Re: Back to fundamentals

Owen Duffy wrote: 

An alternative is to calculate the power collected by a lossless,
matched receiver as Pr=S*A.

In this case, S=0.3**2/(120*pi)

Kraus derives A (the effective apperture) for a short dipole to be
3/8/pi*wavelength**2.

This gives the power collected by the receiver as 6.4mW. If the
antenna and receiver were disected by the ground plane, wouldn't there
be 3.2mW developed in each half of the receiver load?

I found another source (Ramo et al) which directly gives the ratio of power in the load of a matched receiving antenna to the power applied to a transmitting antenna, in terms of the effective apertures of the antennas. This doesn't require the intermediate step of calculating field strength.
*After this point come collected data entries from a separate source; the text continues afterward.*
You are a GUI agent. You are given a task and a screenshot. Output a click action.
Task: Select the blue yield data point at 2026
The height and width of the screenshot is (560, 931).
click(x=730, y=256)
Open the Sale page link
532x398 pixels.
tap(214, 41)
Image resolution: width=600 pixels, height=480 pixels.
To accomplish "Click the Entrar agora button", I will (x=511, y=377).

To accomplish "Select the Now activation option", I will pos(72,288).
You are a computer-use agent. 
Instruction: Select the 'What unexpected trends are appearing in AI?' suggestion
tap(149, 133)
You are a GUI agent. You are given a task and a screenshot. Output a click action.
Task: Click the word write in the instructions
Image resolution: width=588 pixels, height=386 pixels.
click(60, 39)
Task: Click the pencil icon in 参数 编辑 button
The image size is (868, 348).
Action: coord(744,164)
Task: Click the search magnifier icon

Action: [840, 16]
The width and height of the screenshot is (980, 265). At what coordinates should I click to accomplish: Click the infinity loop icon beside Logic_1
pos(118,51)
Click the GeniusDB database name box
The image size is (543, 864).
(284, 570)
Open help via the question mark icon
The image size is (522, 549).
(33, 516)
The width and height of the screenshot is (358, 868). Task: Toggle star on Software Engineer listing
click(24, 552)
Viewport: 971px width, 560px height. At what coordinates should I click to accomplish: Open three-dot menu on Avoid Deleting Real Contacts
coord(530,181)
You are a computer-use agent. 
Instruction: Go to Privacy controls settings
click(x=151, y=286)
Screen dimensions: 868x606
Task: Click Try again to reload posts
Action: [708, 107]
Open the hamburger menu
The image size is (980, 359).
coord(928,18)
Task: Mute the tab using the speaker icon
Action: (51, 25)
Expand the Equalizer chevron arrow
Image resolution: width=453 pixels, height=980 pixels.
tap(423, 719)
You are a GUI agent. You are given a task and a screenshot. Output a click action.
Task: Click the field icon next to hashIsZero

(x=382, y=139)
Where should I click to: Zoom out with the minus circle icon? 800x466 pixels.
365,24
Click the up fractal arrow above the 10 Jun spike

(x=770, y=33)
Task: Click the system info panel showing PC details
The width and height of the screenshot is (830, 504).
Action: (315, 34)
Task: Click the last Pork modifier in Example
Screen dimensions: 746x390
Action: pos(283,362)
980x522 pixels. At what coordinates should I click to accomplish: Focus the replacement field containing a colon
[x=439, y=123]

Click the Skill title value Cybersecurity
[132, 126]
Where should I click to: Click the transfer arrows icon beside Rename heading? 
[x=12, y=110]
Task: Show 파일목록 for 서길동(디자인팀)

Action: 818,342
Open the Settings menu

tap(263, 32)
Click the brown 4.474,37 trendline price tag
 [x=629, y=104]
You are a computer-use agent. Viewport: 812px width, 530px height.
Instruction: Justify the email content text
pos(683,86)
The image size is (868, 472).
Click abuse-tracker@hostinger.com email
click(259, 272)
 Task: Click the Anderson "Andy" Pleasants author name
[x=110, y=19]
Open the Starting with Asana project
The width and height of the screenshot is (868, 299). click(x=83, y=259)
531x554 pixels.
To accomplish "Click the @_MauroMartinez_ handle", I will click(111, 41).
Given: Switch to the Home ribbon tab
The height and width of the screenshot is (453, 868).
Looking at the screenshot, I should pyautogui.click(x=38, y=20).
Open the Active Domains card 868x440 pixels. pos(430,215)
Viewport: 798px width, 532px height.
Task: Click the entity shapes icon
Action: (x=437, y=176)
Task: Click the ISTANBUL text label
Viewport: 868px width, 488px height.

The equation is:

  Wr/Wt = (Aer * Aet) / (lambda^2 * r^2)

where:
Wr, Wt are received and transmitted power respectively
Aer, Aet are the receiving and transmitting antenna effective apertures
lambda = wavelength
r = distance between the antennas

Note that effective aperture, like other measures of an antenna pattern, is a function of the direction from the antenna. So this equation is correct regardless of antenna orientation as long as Aer and Aet are correctly calculated.

Letting

  K = 3/(8 * pi) ~ 0.1194

we can write the equation cited by Owen for effective aperture of a short dipole in its most favored direction (broadside) in free space as

  Ae = K * lambda^2

(This is the effective aperture of an infinitesimally short dipole. However, it changes very little with length when the dipole is electrically short. The effective aperture broadside to a half wave dipole is only 10% greater.)

Then we get that

Wr = Wt * (K^2 * lambda^4) / (lambda^2 * r^2)
   = Wt * K^2 * lambda^2 / r^2

For Reg's example, lambda = 15 meters and r = 1 km. Since this is a free space analysis involving dipoles so far, I'll apply 2 kW (Wt) to the transmitting dipole, resulting in Wr = 6.412 mW.

Now we can split the model exactly in half with a ground plane. On the top of the ground plane, the transmitting antenna has exactly half the applied power, or 1 kW, which is what we had in Reg's example. Half the load power is in the upper plane also, so we have 3.206 mW for the load power in Reg's example setup. This is very close to the 3.234 mW result from the EZNEC model.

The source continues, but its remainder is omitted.